= Task statement =
Please retype all of the records below exactly, line for line.

======== Recorded information

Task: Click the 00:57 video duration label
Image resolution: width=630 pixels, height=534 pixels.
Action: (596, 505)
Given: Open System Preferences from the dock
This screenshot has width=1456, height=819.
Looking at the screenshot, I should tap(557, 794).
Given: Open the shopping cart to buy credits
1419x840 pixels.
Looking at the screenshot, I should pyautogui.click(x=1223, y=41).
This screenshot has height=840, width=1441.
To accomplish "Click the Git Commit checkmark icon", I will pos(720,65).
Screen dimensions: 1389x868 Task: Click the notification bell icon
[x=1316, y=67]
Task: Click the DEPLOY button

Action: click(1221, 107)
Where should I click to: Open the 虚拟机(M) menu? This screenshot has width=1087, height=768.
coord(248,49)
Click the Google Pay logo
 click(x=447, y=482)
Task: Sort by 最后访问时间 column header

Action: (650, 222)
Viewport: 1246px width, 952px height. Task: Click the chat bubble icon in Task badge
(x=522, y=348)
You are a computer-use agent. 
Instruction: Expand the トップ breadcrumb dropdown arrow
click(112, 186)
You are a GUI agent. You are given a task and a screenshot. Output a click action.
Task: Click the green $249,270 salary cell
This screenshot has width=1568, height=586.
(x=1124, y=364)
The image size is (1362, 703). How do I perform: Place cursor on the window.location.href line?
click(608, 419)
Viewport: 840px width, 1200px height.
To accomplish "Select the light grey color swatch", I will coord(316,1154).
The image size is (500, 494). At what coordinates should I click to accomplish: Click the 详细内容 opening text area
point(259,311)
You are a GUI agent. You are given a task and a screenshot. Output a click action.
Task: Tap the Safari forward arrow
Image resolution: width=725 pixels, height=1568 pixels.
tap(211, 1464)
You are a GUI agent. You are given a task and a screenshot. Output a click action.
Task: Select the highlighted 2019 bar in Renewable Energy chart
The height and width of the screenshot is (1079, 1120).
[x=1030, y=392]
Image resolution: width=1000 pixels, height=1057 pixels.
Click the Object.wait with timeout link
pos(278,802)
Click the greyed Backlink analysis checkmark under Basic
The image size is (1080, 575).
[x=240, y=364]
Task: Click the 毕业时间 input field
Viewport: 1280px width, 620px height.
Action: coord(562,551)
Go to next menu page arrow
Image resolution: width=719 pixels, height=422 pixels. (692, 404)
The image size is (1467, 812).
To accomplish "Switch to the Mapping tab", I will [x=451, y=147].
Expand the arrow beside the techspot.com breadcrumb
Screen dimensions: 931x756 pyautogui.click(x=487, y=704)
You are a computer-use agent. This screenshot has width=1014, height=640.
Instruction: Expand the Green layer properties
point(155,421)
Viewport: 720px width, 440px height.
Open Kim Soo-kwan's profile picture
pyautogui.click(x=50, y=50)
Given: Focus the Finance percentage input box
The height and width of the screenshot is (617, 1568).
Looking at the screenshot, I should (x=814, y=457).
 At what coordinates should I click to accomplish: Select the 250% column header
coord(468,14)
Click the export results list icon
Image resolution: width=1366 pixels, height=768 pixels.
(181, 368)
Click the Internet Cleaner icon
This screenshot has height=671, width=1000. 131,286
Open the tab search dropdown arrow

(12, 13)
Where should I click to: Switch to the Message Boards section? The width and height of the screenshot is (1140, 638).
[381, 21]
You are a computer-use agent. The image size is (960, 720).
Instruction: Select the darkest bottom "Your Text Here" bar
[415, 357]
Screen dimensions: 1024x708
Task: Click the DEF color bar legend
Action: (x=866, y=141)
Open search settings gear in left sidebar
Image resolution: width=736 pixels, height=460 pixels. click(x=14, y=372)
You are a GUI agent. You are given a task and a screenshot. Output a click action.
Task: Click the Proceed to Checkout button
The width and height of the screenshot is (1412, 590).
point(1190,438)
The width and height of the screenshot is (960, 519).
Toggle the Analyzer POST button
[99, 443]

================

= Response to the exercise =
Task: Click the 00:57 video duration label
Image resolution: width=630 pixels, height=534 pixels.
Action: (596, 505)
Given: Open System Preferences from the dock
This screenshot has width=1456, height=819.
Looking at the screenshot, I should tap(557, 794).
Given: Open the shopping cart to buy credits
1419x840 pixels.
Looking at the screenshot, I should pyautogui.click(x=1223, y=41).
This screenshot has height=840, width=1441.
To accomplish "Click the Git Commit checkmark icon", I will pos(720,65).
Screen dimensions: 1389x868 Task: Click the notification bell icon
[x=1316, y=67]
Task: Click the DEPLOY button

Action: click(1221, 107)
Where should I click to: Open the 虚拟机(M) menu? This screenshot has width=1087, height=768.
coord(248,49)
Click the Google Pay logo
 click(x=447, y=482)
Task: Sort by 最后访问时间 column header

Action: (650, 222)
Viewport: 1246px width, 952px height. Task: Click the chat bubble icon in Task badge
(x=522, y=348)
You are a computer-use agent. 
Instruction: Expand the トップ breadcrumb dropdown arrow
click(112, 186)
You are a GUI agent. You are given a task and a screenshot. Output a click action.
Task: Click the green $249,270 salary cell
This screenshot has width=1568, height=586.
(x=1124, y=364)
The image size is (1362, 703). How do I perform: Place cursor on the window.location.href line?
click(608, 419)
Viewport: 840px width, 1200px height.
To accomplish "Select the light grey color swatch", I will coord(316,1154).
The image size is (500, 494). At what coordinates should I click to accomplish: Click the 详细内容 opening text area
point(259,311)
You are a GUI agent. You are given a task and a screenshot. Output a click action.
Task: Tap the Safari forward arrow
Image resolution: width=725 pixels, height=1568 pixels.
tap(211, 1464)
You are a GUI agent. You are given a task and a screenshot. Output a click action.
Task: Select the highlighted 2019 bar in Renewable Energy chart
The height and width of the screenshot is (1079, 1120).
[x=1030, y=392]
Image resolution: width=1000 pixels, height=1057 pixels.
Click the Object.wait with timeout link
pos(278,802)
Click the greyed Backlink analysis checkmark under Basic
The image size is (1080, 575).
[x=240, y=364]
Task: Click the 毕业时间 input field
Viewport: 1280px width, 620px height.
Action: coord(562,551)
Go to next menu page arrow
Image resolution: width=719 pixels, height=422 pixels. (692, 404)
The image size is (1467, 812).
To accomplish "Switch to the Mapping tab", I will [x=451, y=147].
Expand the arrow beside the techspot.com breadcrumb
Screen dimensions: 931x756 pyautogui.click(x=487, y=704)
You are a computer-use agent. This screenshot has width=1014, height=640.
Instruction: Expand the Green layer properties
point(155,421)
Viewport: 720px width, 440px height.
Open Kim Soo-kwan's profile picture
pyautogui.click(x=50, y=50)
Given: Focus the Finance percentage input box
The height and width of the screenshot is (617, 1568).
Looking at the screenshot, I should (x=814, y=457).
 At what coordinates should I click to accomplish: Select the 250% column header
coord(468,14)
Click the export results list icon
Image resolution: width=1366 pixels, height=768 pixels.
(181, 368)
Click the Internet Cleaner icon
This screenshot has height=671, width=1000. 131,286
Open the tab search dropdown arrow

(12, 13)
Where should I click to: Switch to the Message Boards section? The width and height of the screenshot is (1140, 638).
[381, 21]
You are a computer-use agent. The image size is (960, 720).
Instruction: Select the darkest bottom "Your Text Here" bar
[415, 357]
Screen dimensions: 1024x708
Task: Click the DEF color bar legend
Action: (x=866, y=141)
Open search settings gear in left sidebar
Image resolution: width=736 pixels, height=460 pixels. click(x=14, y=372)
You are a GUI agent. You are given a task and a screenshot. Output a click action.
Task: Click the Proceed to Checkout button
The width and height of the screenshot is (1412, 590).
point(1190,438)
The width and height of the screenshot is (960, 519).
Toggle the Analyzer POST button
[99, 443]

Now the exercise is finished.